Covid-19: médicos da UFPel alertam para uso de medicações “milagrosas”
Desde o início da pandemia causada pelo novo Coronavírus, diversas substâncias ativos já foram apontados como tratamentos milagrosos contra a doença causada pela sua infecção, a Covid-19. No entanto, médicos ligados à Universidade Federal de Pelotas apontam que ainda não há evidências científicas suficientes para determinar tratamentos ou profilaxias eficazes contra o vírus e a doença que ele desencadeia.
O aumento de casos da doença, em especial aquele visto na Itália, motivou uma corrida dos cientistas para encontrar um tratamento viável para os pacientes, conforme relata o médico de Família e Comunidade e professor da Faculdade de Medicina da UFPel Rogério Linhares. Devido ao estado de exceção e por razões humanitárias, foi permitida a testagem de medicações diretamente em pacientes, sem as etapas anteriores de experimentação. Outras delas somente continham a etapa in vitro, sem aplicação em organismos vivos.
Por isso, nos primeiros meses, diversos estudos foram publicados, inclusive em revistas de excelência, sem critérios comumente usados, como a revisão por pares, em uma ânsia de encontrar um tratamento possível para uma problemática sanitária de escala global.

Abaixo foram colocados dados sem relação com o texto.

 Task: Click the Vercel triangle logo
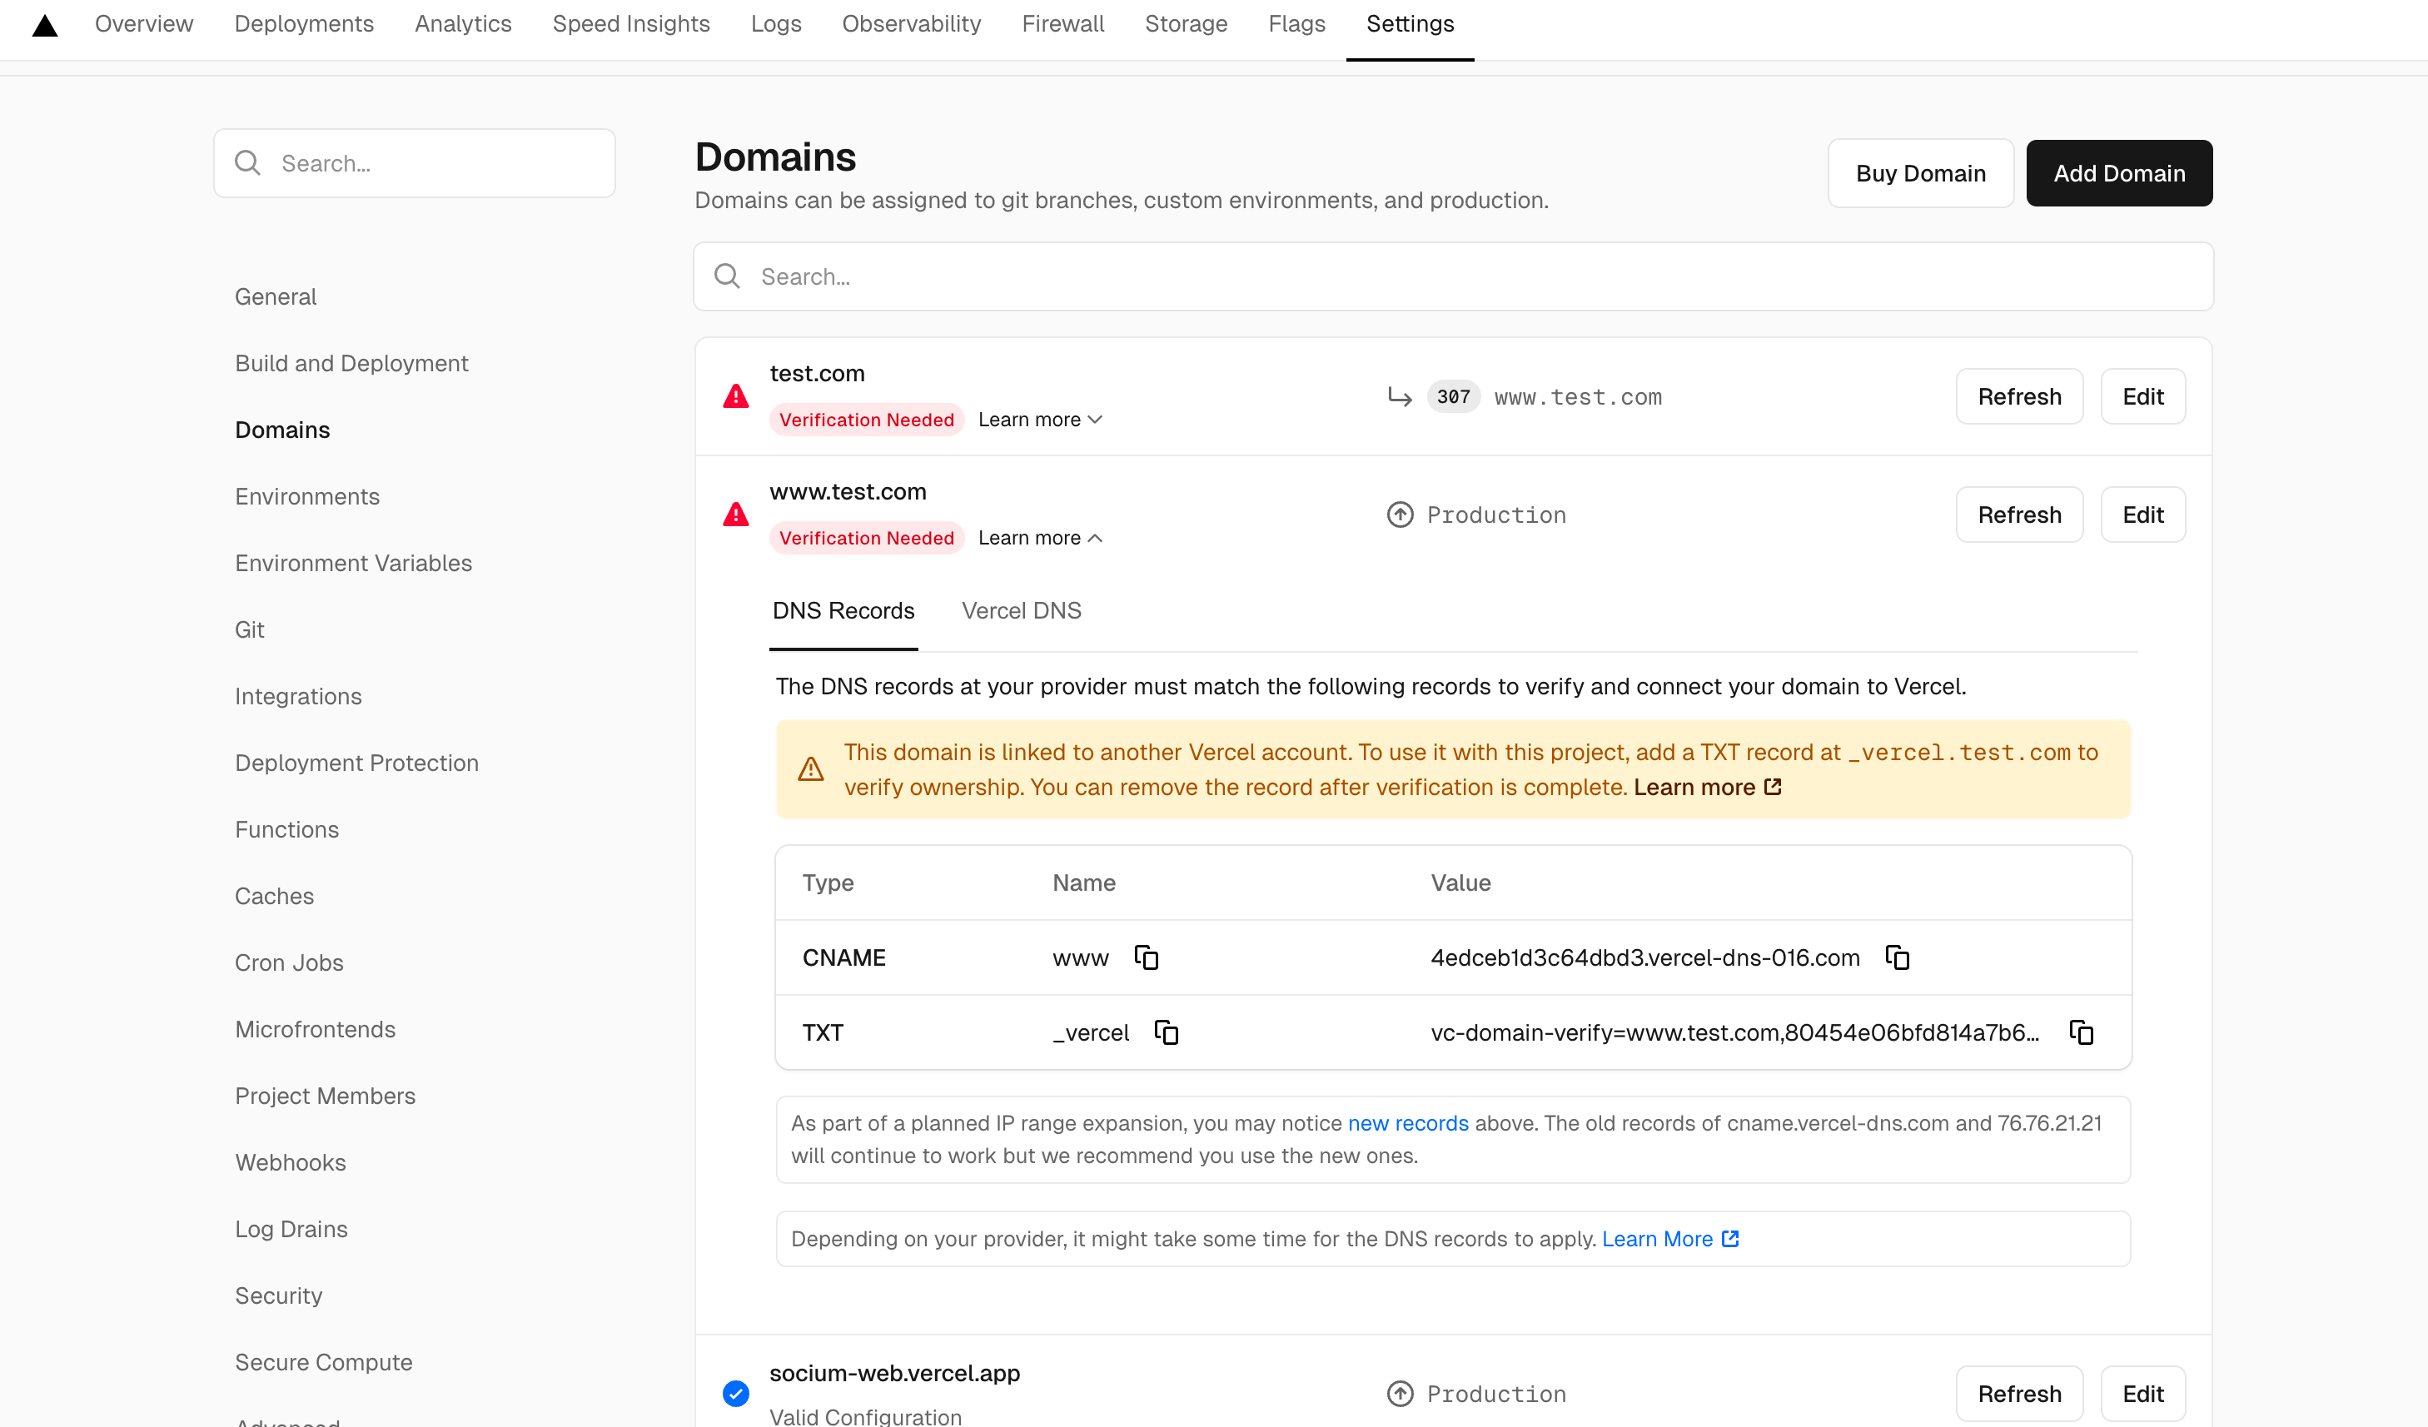point(44,25)
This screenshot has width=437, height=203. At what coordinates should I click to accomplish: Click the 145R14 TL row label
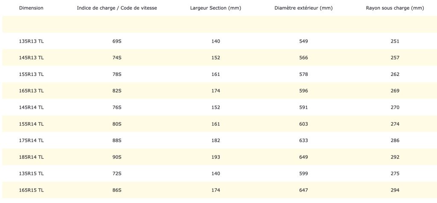(31, 107)
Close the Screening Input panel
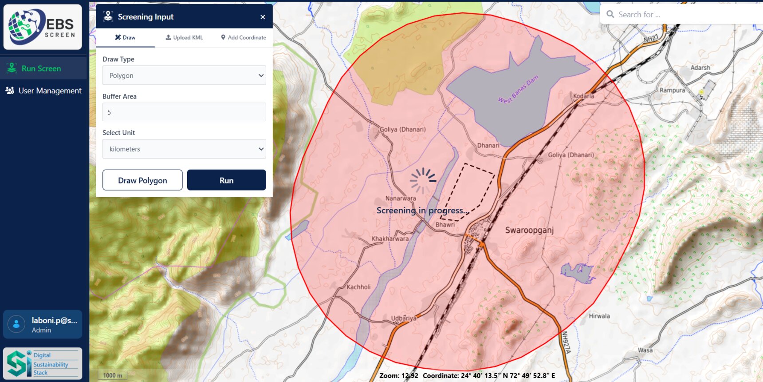This screenshot has height=382, width=763. (263, 17)
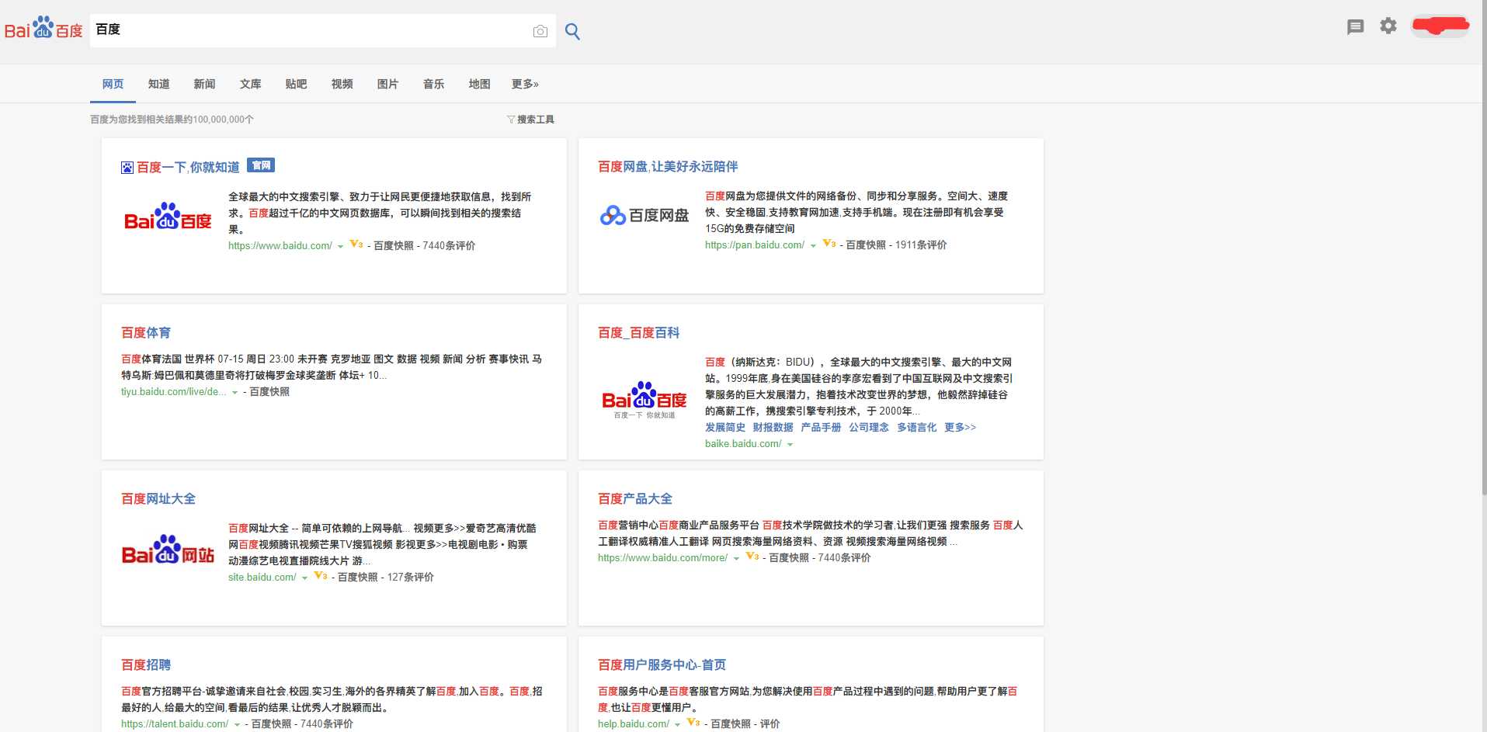This screenshot has height=732, width=1487.
Task: Open the 更多» tab menu
Action: pyautogui.click(x=525, y=84)
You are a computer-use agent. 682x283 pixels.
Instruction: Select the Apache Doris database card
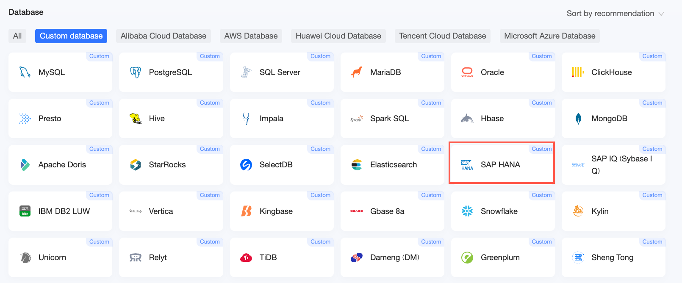coord(60,165)
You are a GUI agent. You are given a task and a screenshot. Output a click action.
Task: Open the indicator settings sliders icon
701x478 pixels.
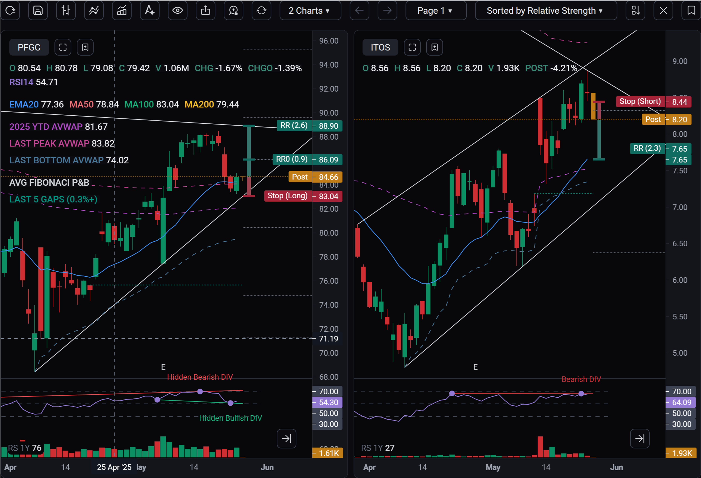pyautogui.click(x=66, y=11)
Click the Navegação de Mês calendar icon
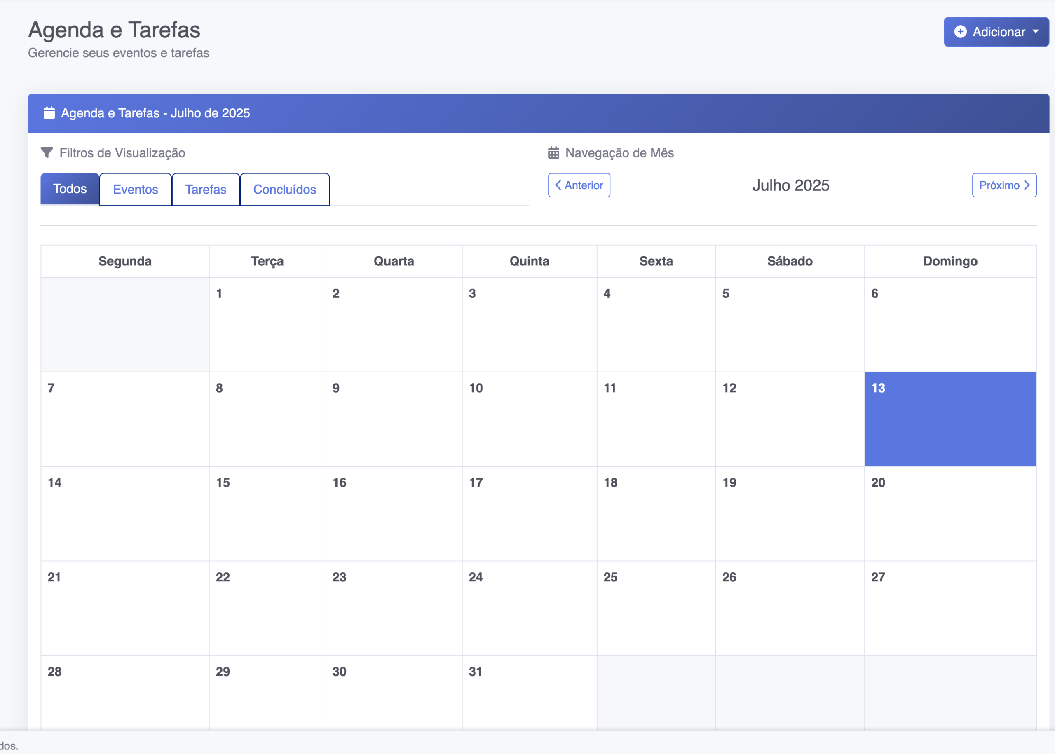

Linhares explica que são dessa época as publicações sobre substâncias que poderiam ter grande efetividade no tratamento da Covid-19. Mas havia algo em comum entre elas: elas não haviam sido testadas em seres vivos. “No ambiente in vitro muita coisa pode funcionar; mas e em um organismo?”, questiona o docente.
É justamente desse período que se reportam pesquisas de alguns dos princípios ativos apontados como “milagrosos” contra o Coronavírus, como a hidroxicloroquina. O médico infectologista Paulo Orlando Monteiro, servidor da Faculdade de Medicina, explica que a eficácia da substância exemplificada foi vista quando administrada somente em laboratório e em doses altíssimas. O mesmo pode ser dito, segundo o profissional da saúde, da ivermectina.
O médico intensivista do Hospital Escola da UFPel Edgard Ferreira, que integra a equipe da área dedicada a pacientes internados pela Covid-19, esclarece que a hidroxicloroquina até foi utilizada na casa de saúde no início da pandemia na região, mas que logo em seguida já caiu em desuso, seguindo as recomendações encontradas na literatura médica. A mesma atitude foi tomada por grandes hospitais, que incluíam a medicação em seus protocolos, mas que também os retificaram.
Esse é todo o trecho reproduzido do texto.